◆ EXERCISE MATERIALS ◆
───

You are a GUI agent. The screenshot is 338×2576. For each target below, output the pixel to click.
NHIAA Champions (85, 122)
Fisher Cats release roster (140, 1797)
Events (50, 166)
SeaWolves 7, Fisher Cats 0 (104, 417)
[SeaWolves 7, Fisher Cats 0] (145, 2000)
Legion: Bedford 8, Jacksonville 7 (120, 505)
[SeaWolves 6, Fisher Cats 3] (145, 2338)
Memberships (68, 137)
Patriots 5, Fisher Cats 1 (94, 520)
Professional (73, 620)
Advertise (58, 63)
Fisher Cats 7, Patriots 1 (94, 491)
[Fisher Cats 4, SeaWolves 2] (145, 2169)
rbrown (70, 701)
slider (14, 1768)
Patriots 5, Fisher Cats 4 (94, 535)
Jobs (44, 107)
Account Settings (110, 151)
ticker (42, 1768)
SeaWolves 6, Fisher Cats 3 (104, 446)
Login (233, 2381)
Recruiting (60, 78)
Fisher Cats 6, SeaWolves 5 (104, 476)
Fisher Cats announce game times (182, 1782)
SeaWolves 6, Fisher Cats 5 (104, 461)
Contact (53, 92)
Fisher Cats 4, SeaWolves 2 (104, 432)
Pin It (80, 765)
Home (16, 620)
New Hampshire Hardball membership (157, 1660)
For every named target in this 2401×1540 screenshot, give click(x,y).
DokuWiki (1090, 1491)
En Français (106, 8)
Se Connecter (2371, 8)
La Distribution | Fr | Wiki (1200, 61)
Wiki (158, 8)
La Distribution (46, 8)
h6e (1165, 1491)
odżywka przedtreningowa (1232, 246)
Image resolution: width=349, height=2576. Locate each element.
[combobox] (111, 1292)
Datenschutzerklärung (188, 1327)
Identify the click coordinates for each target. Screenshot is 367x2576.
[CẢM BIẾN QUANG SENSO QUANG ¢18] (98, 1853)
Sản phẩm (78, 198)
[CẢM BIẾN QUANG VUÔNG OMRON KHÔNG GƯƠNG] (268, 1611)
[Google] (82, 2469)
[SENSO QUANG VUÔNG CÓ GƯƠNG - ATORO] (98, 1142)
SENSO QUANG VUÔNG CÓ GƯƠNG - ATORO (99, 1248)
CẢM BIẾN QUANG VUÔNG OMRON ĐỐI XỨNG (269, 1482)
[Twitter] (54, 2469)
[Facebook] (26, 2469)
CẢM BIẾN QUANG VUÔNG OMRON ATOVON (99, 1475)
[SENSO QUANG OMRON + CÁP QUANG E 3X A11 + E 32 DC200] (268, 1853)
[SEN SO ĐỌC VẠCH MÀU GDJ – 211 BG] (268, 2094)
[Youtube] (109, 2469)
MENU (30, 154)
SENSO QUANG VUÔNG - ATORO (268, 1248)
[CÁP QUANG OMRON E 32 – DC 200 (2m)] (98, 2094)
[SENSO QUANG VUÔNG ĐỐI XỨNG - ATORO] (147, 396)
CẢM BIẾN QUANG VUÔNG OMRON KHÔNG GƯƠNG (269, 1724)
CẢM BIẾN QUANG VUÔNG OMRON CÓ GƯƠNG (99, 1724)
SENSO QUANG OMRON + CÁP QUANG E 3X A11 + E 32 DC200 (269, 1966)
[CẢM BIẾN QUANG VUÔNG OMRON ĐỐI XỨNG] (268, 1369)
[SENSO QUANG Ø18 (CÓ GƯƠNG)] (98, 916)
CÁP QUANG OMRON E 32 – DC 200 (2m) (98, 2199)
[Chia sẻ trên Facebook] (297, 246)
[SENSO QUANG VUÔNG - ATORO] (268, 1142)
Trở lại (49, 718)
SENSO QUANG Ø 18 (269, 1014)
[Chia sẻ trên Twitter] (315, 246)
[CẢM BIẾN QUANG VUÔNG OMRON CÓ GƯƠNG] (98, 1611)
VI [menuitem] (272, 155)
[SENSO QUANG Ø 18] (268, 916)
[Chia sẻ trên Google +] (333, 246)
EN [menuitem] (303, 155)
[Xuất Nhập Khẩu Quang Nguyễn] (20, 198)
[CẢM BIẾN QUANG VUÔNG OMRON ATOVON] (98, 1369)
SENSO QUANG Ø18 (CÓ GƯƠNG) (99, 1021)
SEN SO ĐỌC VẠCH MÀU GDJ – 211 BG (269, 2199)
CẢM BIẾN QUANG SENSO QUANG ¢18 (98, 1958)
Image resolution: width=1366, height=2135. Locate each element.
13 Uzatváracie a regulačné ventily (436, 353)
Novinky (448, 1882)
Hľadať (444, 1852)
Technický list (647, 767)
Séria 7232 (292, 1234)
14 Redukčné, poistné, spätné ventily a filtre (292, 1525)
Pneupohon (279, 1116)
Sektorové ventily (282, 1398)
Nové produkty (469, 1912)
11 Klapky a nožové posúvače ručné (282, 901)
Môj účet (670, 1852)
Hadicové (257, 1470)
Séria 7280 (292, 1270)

───

◆ WORK TO COMPLETE ◆
From the entries above, restate word for word the lines from the line containing "Sản phẩm (78, 198)" to the line containing "CẢM BIẾN QUANG VUÔNG OMRON CÓ GƯƠNG (99, 1724)", both ends included, and nothing more.

◆ ANSWER TO THIS EXERCISE ◆
Sản phẩm (78, 198)
[CẢM BIẾN QUANG VUÔNG OMRON KHÔNG GƯƠNG] (268, 1611)
[Google] (82, 2469)
[SENSO QUANG VUÔNG CÓ GƯƠNG - ATORO] (98, 1142)
SENSO QUANG VUÔNG CÓ GƯƠNG - ATORO (99, 1248)
CẢM BIẾN QUANG VUÔNG OMRON ĐỐI XỨNG (269, 1482)
[Twitter] (54, 2469)
[Facebook] (26, 2469)
CẢM BIẾN QUANG VUÔNG OMRON ATOVON (99, 1475)
[SENSO QUANG OMRON + CÁP QUANG E 3X A11 + E 32 DC200] (268, 1853)
[SEN SO ĐỌC VẠCH MÀU GDJ – 211 BG] (268, 2094)
[Youtube] (109, 2469)
MENU (30, 154)
SENSO QUANG VUÔNG - ATORO (268, 1248)
[CÁP QUANG OMRON E 32 – DC 200 (2m)] (98, 2094)
[SENSO QUANG VUÔNG ĐỐI XỨNG - ATORO] (147, 396)
CẢM BIẾN QUANG VUÔNG OMRON KHÔNG GƯƠNG (269, 1724)
CẢM BIẾN QUANG VUÔNG OMRON CÓ GƯƠNG (99, 1724)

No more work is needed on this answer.